システム管理者の中には、日常のシステム運用で物理サーバと仮想サーバを意識せずに運用を行っている人も多いのではないでしょうか?仮想サーバには物理サーバでは実現が難しいような機能が多くあります。
今日は仮想環境ならではの利点について紹介します。
(1)スナップショットで安全にフォールバックする
システム改修を実施する前に、改修後に不具合が発生した場合の方針(フォールバックプラン)を決めてから作業を行うのが一般的です。物理サーバであれば、システム復元の手順を事前に検証する必要があり、準備に時間を要するものです。
しかし、仮想サーバの場合には、スナップショットを利用することで、確実に作業前の時点へフォールバックを行う事ができます。
弊社が行うシステム改修作業でも、フォールバックが煩雑になる場合には、スナップショットを作成してから作業を実施します。万が一フォールバックを実施する場合でもシステム改修前の状態に即座に戻すことで、影響を最小限にとどめるようにしています。このようにスナップショットは、確実で安全かつ即時に対応できるフォールバックの選択の一つといえます。
(2)仮想サーバのコピーで検証環境を構築する
本番システムでの障害を再現したいもしくはシステム改修が必要な場合、本番システムと同等の検証環境が必要となる場合があります。物理サーバの場合には、ハードウェアを用意するところから始まるため準備の敷居が低くありません。
しかし、仮想環境には仮想サーバのイメージファイルを作成・デプロイを行うことで、検証環境を構築することができます。仮想環境では仮想マシンをファイルのように取り扱う事ができるため、複製を容易に行う事ができます。また本番システムのクローンであるため、検証の精度も上げることができます。

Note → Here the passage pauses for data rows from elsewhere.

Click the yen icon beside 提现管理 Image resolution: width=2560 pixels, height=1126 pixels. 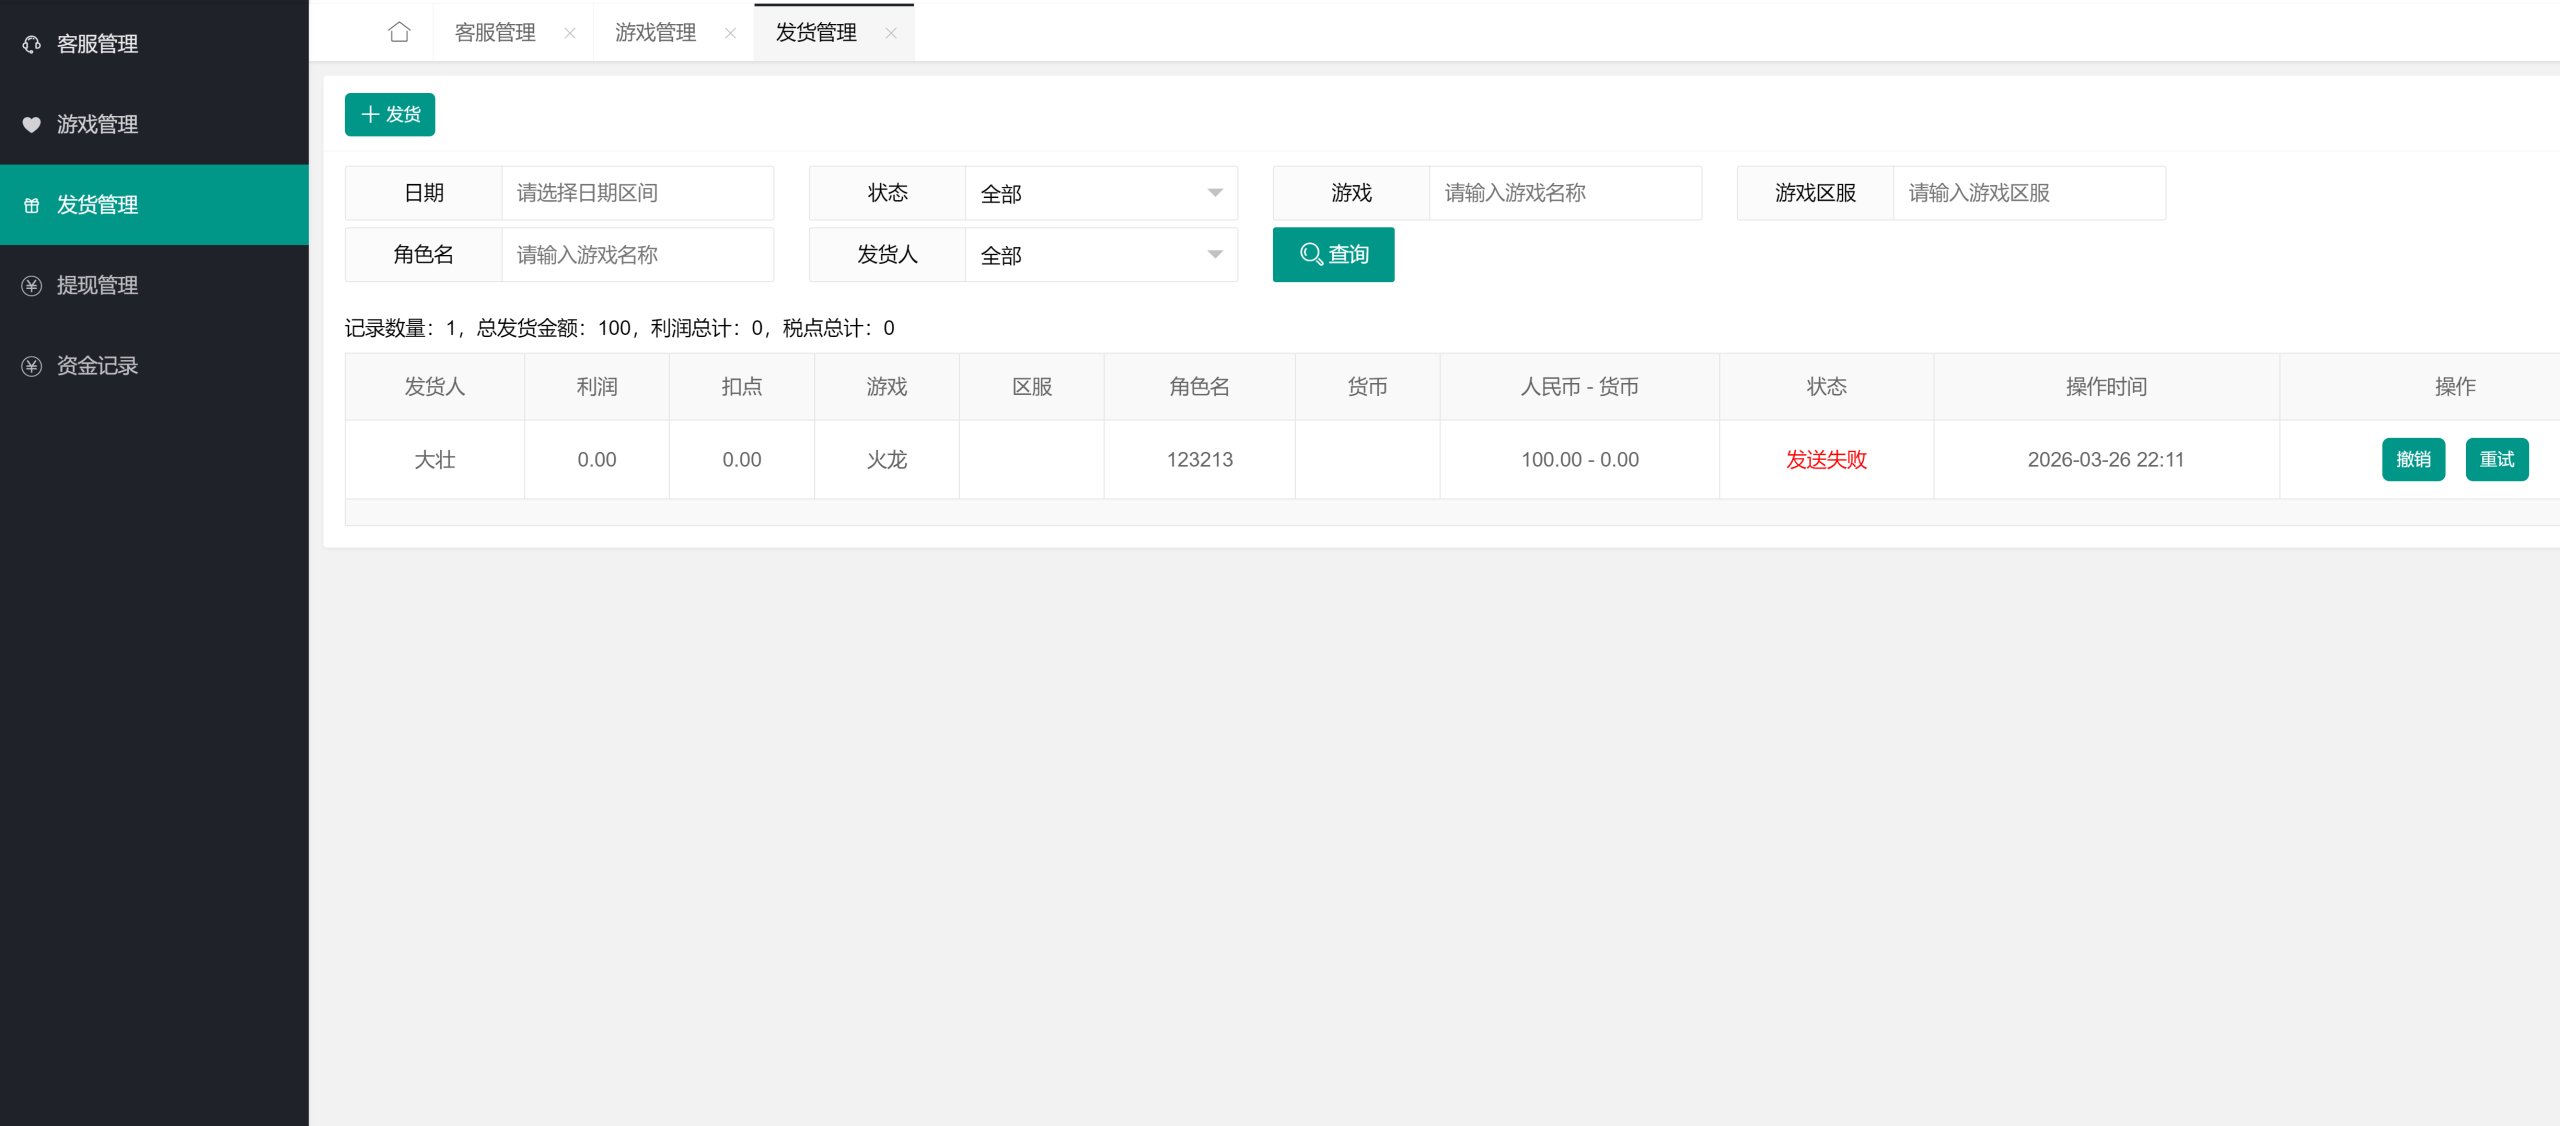click(x=32, y=285)
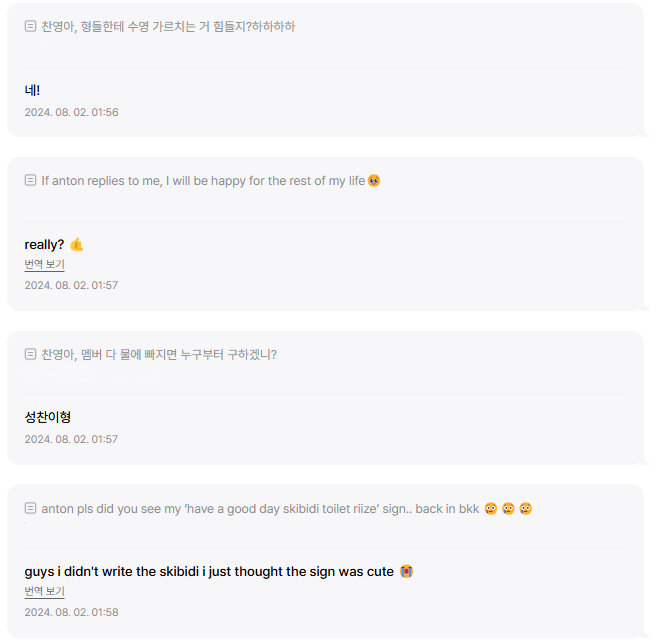Click the crying emoji after "sign was cute"
This screenshot has width=658, height=644.
point(406,572)
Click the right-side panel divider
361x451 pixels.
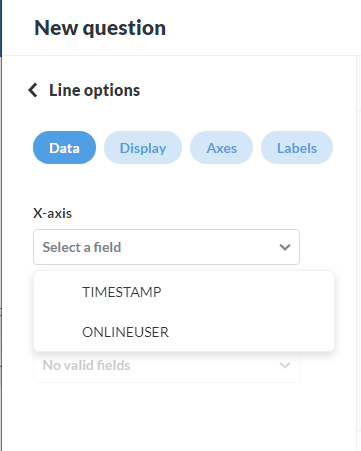(x=357, y=253)
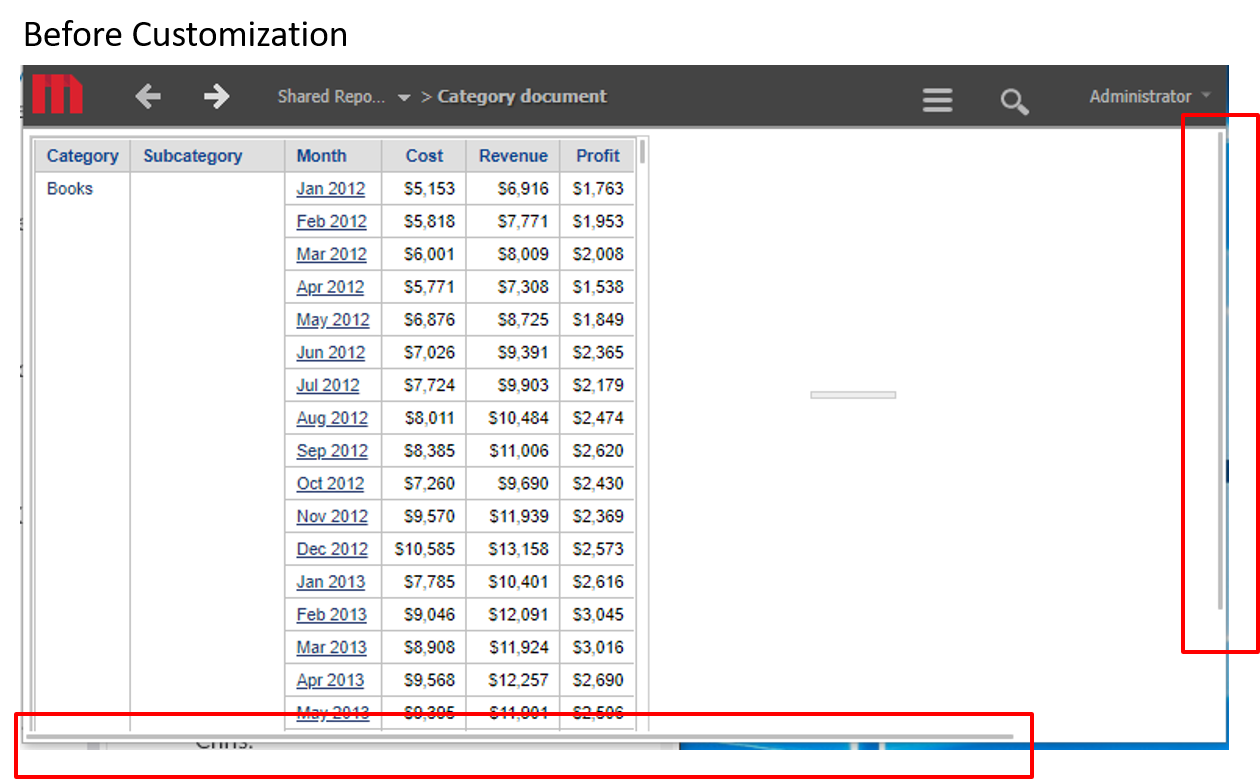
Task: Open the Dec 2012 link
Action: pos(332,549)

ここでポイントとなるのは似たような環境ではなく同等の環境であるということです。システム構成やソフトウェアのバージョン等が合わないと、障害などが再現しない場合があるからです。弊社のシステム保守においても、本番システムと同等環境で検証を行う事でより正確な結果を得るように作業を行っています。このように簡単に本番システムと同等環境を構築できるのも仮想化のメリットの一つといえます。